Records from a data source

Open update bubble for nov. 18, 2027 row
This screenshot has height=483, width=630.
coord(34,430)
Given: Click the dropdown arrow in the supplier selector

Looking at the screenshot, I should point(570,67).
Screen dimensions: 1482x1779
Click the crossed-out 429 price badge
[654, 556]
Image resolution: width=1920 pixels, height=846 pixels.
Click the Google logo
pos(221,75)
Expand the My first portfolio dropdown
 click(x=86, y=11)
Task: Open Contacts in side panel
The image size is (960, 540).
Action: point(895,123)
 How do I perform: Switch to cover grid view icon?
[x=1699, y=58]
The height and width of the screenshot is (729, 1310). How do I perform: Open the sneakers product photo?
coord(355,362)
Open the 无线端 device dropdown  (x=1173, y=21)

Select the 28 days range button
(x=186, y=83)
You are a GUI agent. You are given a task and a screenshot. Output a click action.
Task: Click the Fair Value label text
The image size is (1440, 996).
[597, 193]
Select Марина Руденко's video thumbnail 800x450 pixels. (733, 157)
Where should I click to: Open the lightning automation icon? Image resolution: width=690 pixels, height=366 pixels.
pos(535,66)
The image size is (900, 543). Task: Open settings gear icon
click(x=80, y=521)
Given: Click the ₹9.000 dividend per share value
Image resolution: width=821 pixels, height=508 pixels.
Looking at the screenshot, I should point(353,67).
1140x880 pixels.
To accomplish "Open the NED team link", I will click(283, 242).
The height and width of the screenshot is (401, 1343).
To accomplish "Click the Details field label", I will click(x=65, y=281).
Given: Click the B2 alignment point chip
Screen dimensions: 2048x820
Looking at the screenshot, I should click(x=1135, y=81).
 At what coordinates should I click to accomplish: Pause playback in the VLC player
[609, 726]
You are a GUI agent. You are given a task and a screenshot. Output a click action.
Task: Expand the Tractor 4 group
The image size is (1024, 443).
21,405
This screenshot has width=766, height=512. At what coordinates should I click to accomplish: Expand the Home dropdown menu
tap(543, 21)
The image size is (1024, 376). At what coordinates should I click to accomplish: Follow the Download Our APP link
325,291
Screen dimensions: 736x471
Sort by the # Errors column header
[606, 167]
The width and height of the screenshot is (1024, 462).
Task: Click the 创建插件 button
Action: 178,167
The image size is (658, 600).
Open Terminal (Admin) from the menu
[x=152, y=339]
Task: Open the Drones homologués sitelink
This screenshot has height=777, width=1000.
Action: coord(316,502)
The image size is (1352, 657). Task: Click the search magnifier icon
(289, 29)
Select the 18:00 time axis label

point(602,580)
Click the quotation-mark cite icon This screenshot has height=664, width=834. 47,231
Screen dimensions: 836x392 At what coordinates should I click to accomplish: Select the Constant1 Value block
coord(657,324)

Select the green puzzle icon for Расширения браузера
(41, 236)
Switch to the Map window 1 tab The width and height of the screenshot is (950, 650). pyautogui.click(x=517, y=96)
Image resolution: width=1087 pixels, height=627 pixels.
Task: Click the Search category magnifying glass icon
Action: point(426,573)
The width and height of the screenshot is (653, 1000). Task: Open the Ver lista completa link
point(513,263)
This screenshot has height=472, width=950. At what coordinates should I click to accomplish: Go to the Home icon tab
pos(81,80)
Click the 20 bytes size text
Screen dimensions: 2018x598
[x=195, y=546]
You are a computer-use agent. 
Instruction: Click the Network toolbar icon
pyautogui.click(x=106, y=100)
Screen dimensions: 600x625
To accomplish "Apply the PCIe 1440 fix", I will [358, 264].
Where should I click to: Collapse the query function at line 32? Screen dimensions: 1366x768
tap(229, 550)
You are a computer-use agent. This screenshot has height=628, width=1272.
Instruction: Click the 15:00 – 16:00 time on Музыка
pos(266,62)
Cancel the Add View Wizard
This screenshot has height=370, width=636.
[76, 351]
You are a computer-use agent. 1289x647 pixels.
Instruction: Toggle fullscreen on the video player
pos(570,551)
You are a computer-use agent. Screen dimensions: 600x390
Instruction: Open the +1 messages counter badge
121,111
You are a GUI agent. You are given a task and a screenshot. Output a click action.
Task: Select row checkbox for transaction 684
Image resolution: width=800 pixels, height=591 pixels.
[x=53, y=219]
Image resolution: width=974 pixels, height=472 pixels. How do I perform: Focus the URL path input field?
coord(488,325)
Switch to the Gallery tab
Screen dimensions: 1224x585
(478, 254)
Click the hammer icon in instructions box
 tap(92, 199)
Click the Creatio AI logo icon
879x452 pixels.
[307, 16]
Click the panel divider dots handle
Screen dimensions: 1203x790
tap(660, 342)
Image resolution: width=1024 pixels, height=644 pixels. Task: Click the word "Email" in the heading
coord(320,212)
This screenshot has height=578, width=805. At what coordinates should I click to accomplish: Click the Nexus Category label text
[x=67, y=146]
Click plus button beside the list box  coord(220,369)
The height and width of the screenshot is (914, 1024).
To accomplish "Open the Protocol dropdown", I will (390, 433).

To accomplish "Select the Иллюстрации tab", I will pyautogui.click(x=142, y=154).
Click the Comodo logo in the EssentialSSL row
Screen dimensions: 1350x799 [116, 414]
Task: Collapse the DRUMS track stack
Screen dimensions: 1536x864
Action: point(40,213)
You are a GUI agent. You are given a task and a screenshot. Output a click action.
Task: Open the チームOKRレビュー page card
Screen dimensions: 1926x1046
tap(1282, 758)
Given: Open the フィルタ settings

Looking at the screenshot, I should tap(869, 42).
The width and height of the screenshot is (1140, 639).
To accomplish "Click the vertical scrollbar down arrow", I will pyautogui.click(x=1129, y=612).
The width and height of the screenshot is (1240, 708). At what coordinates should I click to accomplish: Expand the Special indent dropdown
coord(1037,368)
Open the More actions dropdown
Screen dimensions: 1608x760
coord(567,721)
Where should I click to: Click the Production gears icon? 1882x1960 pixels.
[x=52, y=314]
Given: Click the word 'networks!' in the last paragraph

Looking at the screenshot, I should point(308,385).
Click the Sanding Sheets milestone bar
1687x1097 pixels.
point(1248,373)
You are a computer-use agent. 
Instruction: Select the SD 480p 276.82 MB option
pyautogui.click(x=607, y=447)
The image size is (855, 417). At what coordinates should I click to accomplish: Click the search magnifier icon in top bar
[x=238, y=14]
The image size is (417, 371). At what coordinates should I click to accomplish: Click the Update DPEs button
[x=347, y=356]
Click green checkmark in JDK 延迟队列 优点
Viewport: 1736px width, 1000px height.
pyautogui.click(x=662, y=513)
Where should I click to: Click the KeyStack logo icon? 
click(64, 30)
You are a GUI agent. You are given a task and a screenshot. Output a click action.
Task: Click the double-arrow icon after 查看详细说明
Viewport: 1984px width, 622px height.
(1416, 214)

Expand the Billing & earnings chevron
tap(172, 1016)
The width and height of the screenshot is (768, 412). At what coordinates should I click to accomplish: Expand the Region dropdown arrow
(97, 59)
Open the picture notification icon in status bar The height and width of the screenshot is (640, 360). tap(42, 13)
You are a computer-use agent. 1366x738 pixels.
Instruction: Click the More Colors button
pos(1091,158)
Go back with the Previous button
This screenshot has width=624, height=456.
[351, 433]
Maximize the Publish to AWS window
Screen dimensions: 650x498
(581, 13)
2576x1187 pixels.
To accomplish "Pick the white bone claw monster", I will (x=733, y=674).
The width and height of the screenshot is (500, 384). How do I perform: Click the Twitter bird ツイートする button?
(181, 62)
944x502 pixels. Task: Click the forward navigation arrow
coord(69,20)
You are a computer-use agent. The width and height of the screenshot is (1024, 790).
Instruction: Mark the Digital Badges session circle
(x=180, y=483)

Directions for this task:
Write down exactly the span of lines above from the one containing "Task: Open the Drones homologués sitelink" to the one containing "You are a computer-use agent. This", both ends included.

Response area:
Task: Open the Drones homologués sitelink
This screenshot has height=777, width=1000.
Action: coord(316,502)
The image size is (1352, 657). Task: Click the search magnifier icon
(289, 29)
Select the 18:00 time axis label

point(602,580)
Click the quotation-mark cite icon This screenshot has height=664, width=834. 47,231
Screen dimensions: 836x392 At what coordinates should I click to accomplish: Select the Constant1 Value block
coord(657,324)

Select the green puzzle icon for Расширения браузера
(41, 236)
Switch to the Map window 1 tab The width and height of the screenshot is (950, 650). pyautogui.click(x=517, y=96)
Image resolution: width=1087 pixels, height=627 pixels.
Task: Click the Search category magnifying glass icon
Action: point(426,573)
The width and height of the screenshot is (653, 1000). Task: Open the Ver lista completa link
point(513,263)
This screenshot has height=472, width=950. At what coordinates should I click to accomplish: Go to the Home icon tab
pos(81,80)
Click the 20 bytes size text
Screen dimensions: 2018x598
[x=195, y=546]
You are a computer-use agent. 
Instruction: Click the Network toolbar icon
pyautogui.click(x=106, y=100)
Screen dimensions: 600x625
To accomplish "Apply the PCIe 1440 fix", I will [358, 264].
Where should I click to: Collapse the query function at line 32? Screen dimensions: 1366x768
tap(229, 550)
You are a computer-use agent. This screenshot has height=628, width=1272.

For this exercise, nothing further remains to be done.